**Task directions**. Each entry in the block below needs to be copied out exactly.

**Provided material**.
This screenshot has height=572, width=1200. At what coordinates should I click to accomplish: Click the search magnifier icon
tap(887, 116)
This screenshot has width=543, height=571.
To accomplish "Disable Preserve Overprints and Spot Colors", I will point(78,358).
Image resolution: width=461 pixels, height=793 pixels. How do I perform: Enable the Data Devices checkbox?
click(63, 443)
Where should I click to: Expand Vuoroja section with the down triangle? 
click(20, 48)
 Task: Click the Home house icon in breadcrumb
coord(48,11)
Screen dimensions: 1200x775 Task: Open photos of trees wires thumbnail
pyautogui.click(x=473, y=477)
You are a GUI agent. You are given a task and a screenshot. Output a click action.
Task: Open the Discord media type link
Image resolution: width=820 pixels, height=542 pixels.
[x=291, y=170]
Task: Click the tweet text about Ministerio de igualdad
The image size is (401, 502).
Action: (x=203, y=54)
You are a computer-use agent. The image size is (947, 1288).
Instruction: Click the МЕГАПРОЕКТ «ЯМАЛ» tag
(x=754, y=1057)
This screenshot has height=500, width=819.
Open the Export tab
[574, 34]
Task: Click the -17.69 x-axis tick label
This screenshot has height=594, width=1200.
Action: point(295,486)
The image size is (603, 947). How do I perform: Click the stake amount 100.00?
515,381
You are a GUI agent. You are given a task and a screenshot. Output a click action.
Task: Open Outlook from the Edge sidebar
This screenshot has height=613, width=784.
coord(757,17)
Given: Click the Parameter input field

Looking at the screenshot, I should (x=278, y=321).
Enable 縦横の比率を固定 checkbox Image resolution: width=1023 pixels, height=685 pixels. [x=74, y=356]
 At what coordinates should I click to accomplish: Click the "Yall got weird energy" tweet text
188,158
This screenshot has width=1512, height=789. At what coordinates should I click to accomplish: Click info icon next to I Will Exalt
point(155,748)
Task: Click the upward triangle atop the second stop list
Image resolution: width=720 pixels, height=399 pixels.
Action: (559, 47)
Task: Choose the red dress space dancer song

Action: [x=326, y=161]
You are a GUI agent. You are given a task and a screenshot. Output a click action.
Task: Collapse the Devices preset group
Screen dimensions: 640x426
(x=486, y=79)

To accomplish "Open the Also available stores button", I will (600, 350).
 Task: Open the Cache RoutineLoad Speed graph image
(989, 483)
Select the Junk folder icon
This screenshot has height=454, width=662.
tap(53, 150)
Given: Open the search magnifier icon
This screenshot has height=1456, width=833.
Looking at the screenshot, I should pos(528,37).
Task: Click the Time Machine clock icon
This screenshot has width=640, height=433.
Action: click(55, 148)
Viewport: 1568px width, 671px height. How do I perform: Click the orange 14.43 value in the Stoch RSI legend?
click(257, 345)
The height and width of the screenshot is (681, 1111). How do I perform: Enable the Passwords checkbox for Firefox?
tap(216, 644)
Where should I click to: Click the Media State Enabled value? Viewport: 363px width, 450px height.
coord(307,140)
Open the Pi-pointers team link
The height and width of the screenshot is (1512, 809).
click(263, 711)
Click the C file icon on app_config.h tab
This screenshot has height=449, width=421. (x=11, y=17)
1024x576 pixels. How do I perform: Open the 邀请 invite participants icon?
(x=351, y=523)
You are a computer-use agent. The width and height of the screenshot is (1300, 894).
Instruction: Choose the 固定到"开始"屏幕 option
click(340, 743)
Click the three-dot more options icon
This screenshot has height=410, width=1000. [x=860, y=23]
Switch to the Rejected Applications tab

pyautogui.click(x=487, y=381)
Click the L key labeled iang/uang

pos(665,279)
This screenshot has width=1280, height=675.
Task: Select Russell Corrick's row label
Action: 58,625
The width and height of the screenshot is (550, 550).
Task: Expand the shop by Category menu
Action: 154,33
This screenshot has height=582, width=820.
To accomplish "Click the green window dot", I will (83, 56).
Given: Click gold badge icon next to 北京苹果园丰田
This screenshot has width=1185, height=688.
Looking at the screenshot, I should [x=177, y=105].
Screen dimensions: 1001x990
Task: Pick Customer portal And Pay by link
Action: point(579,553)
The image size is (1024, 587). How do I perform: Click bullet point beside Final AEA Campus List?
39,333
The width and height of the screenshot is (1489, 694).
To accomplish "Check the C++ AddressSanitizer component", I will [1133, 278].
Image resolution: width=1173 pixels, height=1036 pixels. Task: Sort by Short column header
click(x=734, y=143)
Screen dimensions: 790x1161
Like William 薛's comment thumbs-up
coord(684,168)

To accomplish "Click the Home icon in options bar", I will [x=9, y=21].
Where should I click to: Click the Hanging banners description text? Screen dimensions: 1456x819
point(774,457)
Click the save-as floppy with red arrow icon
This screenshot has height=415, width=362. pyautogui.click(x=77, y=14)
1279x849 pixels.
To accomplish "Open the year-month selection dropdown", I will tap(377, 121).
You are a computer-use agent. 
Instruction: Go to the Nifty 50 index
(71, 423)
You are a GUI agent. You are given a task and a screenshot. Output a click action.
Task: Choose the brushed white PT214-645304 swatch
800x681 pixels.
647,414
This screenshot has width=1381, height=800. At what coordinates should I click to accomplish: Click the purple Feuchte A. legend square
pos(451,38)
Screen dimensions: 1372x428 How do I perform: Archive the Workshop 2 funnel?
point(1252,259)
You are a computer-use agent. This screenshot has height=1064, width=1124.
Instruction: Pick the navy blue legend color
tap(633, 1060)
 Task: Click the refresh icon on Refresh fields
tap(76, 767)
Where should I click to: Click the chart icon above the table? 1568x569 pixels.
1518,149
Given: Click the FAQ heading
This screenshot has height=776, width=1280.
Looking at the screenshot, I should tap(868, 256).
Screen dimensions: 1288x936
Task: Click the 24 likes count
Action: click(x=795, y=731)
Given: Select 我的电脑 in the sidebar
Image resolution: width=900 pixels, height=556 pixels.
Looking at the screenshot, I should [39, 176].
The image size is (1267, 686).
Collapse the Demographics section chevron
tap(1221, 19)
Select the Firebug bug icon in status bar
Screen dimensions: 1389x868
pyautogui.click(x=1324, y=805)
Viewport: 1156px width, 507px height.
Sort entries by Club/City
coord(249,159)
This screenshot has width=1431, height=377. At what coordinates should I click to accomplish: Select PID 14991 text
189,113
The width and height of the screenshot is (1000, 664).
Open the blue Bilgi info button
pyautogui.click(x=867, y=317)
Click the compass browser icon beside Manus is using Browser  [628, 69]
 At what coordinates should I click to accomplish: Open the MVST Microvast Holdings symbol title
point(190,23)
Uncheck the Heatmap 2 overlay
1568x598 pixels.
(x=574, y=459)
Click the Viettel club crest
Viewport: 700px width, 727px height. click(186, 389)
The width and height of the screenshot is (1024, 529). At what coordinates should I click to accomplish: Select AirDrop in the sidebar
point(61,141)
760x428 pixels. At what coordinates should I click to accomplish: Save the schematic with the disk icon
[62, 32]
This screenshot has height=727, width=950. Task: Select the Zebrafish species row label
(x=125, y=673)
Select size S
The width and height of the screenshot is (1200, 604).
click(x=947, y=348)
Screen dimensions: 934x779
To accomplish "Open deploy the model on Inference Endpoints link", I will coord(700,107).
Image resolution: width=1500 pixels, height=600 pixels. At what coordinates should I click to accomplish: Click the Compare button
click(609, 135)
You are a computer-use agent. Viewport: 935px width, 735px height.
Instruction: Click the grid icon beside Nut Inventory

**Answer for the task**.
This screenshot has height=572, width=1200. At what coordinates should I click to accomplish: Click the search magnifier icon
tap(887, 116)
This screenshot has width=543, height=571.
To accomplish "Disable Preserve Overprints and Spot Colors", I will point(78,358).
Image resolution: width=461 pixels, height=793 pixels. How do I perform: Enable the Data Devices checkbox?
click(63, 443)
Where should I click to: Expand Vuoroja section with the down triangle? 
click(20, 48)
 Task: Click the Home house icon in breadcrumb
coord(48,11)
Screen dimensions: 1200x775 Task: Open photos of trees wires thumbnail
pyautogui.click(x=473, y=477)
You are a GUI agent. You are given a task and a screenshot. Output a click action.
Task: Open the Discord media type link
Image resolution: width=820 pixels, height=542 pixels.
[x=291, y=170]
Task: Click the tweet text about Ministerio de igualdad
The image size is (401, 502).
Action: (x=203, y=54)
You are a computer-use agent. The image size is (947, 1288).
Instruction: Click the МЕГАПРОЕКТ «ЯМАЛ» tag
(x=754, y=1057)
This screenshot has height=500, width=819.
Open the Export tab
[574, 34]
Task: Click the -17.69 x-axis tick label
This screenshot has height=594, width=1200.
Action: point(295,486)
The image size is (603, 947). How do I perform: Click the stake amount 100.00?
515,381
You are a GUI agent. You are given a task and a screenshot. Output a click action.
Task: Open Outlook from the Edge sidebar
This screenshot has height=613, width=784.
coord(757,17)
Given: Click the Parameter input field

Looking at the screenshot, I should (x=278, y=321).
Enable 縦横の比率を固定 checkbox Image resolution: width=1023 pixels, height=685 pixels. [x=74, y=356]
 At what coordinates should I click to accomplish: Click the "Yall got weird energy" tweet text
188,158
This screenshot has width=1512, height=789. At what coordinates should I click to accomplish: Click info icon next to I Will Exalt
point(155,748)
Task: Click the upward triangle atop the second stop list
Image resolution: width=720 pixels, height=399 pixels.
Action: (559, 47)
Task: Choose the red dress space dancer song

Action: [x=326, y=161]
You are a GUI agent. You are given a task and a screenshot. Output a click action.
Task: Collapse the Devices preset group
Screen dimensions: 640x426
(x=486, y=79)

To accomplish "Open the Also available stores button", I will (600, 350).
 Task: Open the Cache RoutineLoad Speed graph image
(989, 483)
Select the Junk folder icon
This screenshot has height=454, width=662.
tap(53, 150)
Given: Open the search magnifier icon
This screenshot has height=1456, width=833.
Looking at the screenshot, I should pos(528,37).
Task: Click the Time Machine clock icon
This screenshot has width=640, height=433.
Action: click(55, 148)
Viewport: 1568px width, 671px height. How do I perform: Click the orange 14.43 value in the Stoch RSI legend?
click(257, 345)
The height and width of the screenshot is (681, 1111). How do I perform: Enable the Passwords checkbox for Firefox?
tap(216, 644)
Where should I click to: Click the Media State Enabled value? Viewport: 363px width, 450px height.
coord(307,140)
Open the Pi-pointers team link
The height and width of the screenshot is (1512, 809).
click(263, 711)
Click the C file icon on app_config.h tab
This screenshot has height=449, width=421. (x=11, y=17)
1024x576 pixels. How do I perform: Open the 邀请 invite participants icon?
(x=351, y=523)
You are a computer-use agent. The width and height of the screenshot is (1300, 894).
Instruction: Choose the 固定到"开始"屏幕 option
click(340, 743)
Click the three-dot more options icon
This screenshot has height=410, width=1000. [x=860, y=23]
Switch to the Rejected Applications tab

pyautogui.click(x=487, y=381)
Click the L key labeled iang/uang

pos(665,279)
This screenshot has width=1280, height=675.
Task: Select Russell Corrick's row label
Action: 58,625
The width and height of the screenshot is (550, 550).
Task: Expand the shop by Category menu
Action: 154,33
This screenshot has height=582, width=820.
To accomplish "Click the green window dot", I will (83, 56).
Given: Click gold badge icon next to 北京苹果园丰田
This screenshot has width=1185, height=688.
Looking at the screenshot, I should [x=177, y=105].
Screen dimensions: 1001x990
Task: Pick Customer portal And Pay by link
Action: point(579,553)
The image size is (1024, 587). How do I perform: Click bullet point beside Final AEA Campus List?
39,333
The width and height of the screenshot is (1489, 694).
To accomplish "Check the C++ AddressSanitizer component", I will [1133, 278].
Image resolution: width=1173 pixels, height=1036 pixels. Task: Sort by Short column header
click(x=734, y=143)
Screen dimensions: 790x1161
Like William 薛's comment thumbs-up
coord(684,168)

To accomplish "Click the Home icon in options bar", I will [x=9, y=21].
Where should I click to: Click the Hanging banners description text? Screen dimensions: 1456x819
point(774,457)
Click the save-as floppy with red arrow icon
This screenshot has height=415, width=362. pyautogui.click(x=77, y=14)
1279x849 pixels.
To accomplish "Open the year-month selection dropdown", I will tap(377, 121).
You are a computer-use agent. 
Instruction: Go to the Nifty 50 index
(71, 423)
You are a GUI agent. You are given a task and a screenshot. Output a click action.
Task: Choose the brushed white PT214-645304 swatch
800x681 pixels.
647,414
This screenshot has width=1381, height=800. At what coordinates should I click to accomplish: Click the purple Feuchte A. legend square
pos(451,38)
Screen dimensions: 1372x428 How do I perform: Archive the Workshop 2 funnel?
point(1252,259)
You are a computer-use agent. This screenshot has height=1064, width=1124.
Instruction: Pick the navy blue legend color
tap(633, 1060)
 Task: Click the refresh icon on Refresh fields
tap(76, 767)
Where should I click to: Click the chart icon above the table? 1568x569 pixels.
1518,149
Given: Click the FAQ heading
This screenshot has height=776, width=1280.
Looking at the screenshot, I should tap(868, 256).
Screen dimensions: 1288x936
Task: Click the 24 likes count
Action: click(x=795, y=731)
Given: Select 我的电脑 in the sidebar
Image resolution: width=900 pixels, height=556 pixels.
Looking at the screenshot, I should [39, 176].
The image size is (1267, 686).
Collapse the Demographics section chevron
tap(1221, 19)
Select the Firebug bug icon in status bar
Screen dimensions: 1389x868
pyautogui.click(x=1324, y=805)
Viewport: 1156px width, 507px height.
Sort entries by Club/City
coord(249,159)
This screenshot has width=1431, height=377. At what coordinates should I click to accomplish: Select PID 14991 text
189,113
The width and height of the screenshot is (1000, 664).
Open the blue Bilgi info button
pyautogui.click(x=867, y=317)
Click the compass browser icon beside Manus is using Browser  [628, 69]
 At what coordinates should I click to accomplish: Open the MVST Microvast Holdings symbol title
point(190,23)
Uncheck the Heatmap 2 overlay
1568x598 pixels.
(x=574, y=459)
Click the Viettel club crest
Viewport: 700px width, 727px height. click(186, 389)
The width and height of the screenshot is (1024, 529). At what coordinates should I click to accomplish: Select AirDrop in the sidebar
point(61,141)
760x428 pixels. At what coordinates should I click to accomplish: Save the schematic with the disk icon
[62, 32]
This screenshot has height=727, width=950. Task: Select the Zebrafish species row label
(x=125, y=673)
Select size S
The width and height of the screenshot is (1200, 604).
click(x=947, y=348)
Screen dimensions: 934x779
To accomplish "Open deploy the model on Inference Endpoints link", I will coord(700,107).
Image resolution: width=1500 pixels, height=600 pixels. At what coordinates should I click to accomplish: Click the Compare button
click(609, 135)
You are a computer-use agent. Viewport: 935px width, 735px height.
Instruction: Click the grid icon beside Nut Inventory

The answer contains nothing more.